Nobody except the maligned ACC champions themselves.
"We got a swagger, and we know we can play with anybody," All-American linebacker E.J. Henderson said. "That underdog stuff doesn't really matter. We've heard it before."
Florida has tradition and four All-Americans, led by Heisman Trophy runner-up Rex Grossman at quarterback and a slew of speed demons with a reputation for devouring traditionally mediocre programs like Maryland. The Terps are regarded as a gritty group of overachievers under a first-year coach who are fortunate to be here.

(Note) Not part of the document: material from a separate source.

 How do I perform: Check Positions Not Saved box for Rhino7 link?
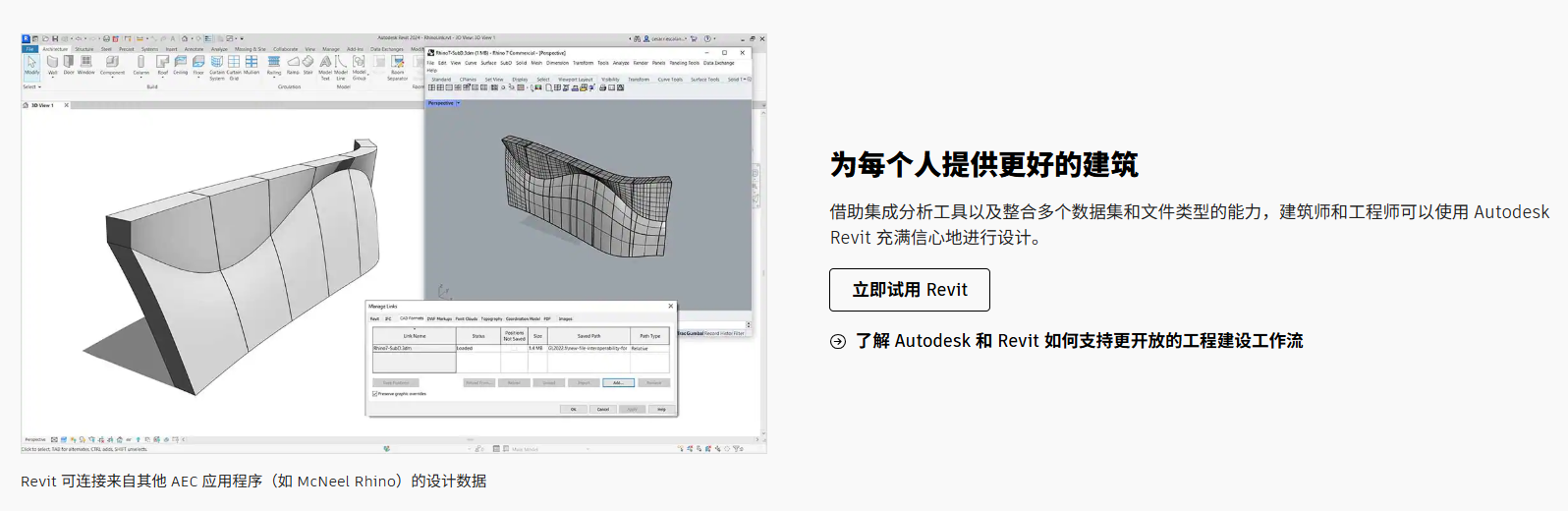[x=514, y=348]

"It's great," said Gary of Maryland's premature burial. "We have nothing to lose. If we lose, what's going to happen: 'Oh, they were supposed to lose.' If we win, what can happen? We shock the world. That's a great situation. We are in a no-lose situation."
Florida is a lopsided favorite because it also has the nation's top offense and a gaudy advantage in speed. Grossman has three "burners" as wideouts a couple of whom likely will leave early for the NFL. The trio of All-American Jabar Gaffney, Reche Caldwell and Taylor Jacobs combined for 2,962 yards and 30 touchdowns.
The Gators also have tradition on their side as they play in their ninth consecutive New Year's bowl. Florida will finish ranked in the top 15 for a 12th straight season and plans to wrap up a seventh straight 10-win season. Maryland is in its first bowl since 1990, and first New Year's bowl in a quarter-century.
But Maryland has heard the doubters before and points out that it shocked other supposedly dominant teams like Georgia Tech on the way to pulling one of college football's greatest surprises this season by winning the ACC title.
"It's nothing new to us," cornerback Curome Cox said. "It's pretty funny. We've gone into games higher ranked than other teams all season, but yet we were still the underdogs. We have taken that underdog mentality into every game and come out ACC champs. Hopefully, we can come out Orange Bowl champs."
Maryland left guard Todd Wike did not practice yesterday, and wore a medical boot after suffering a contusion on his right foot in practice Thursday.
He is expected to play against Florida.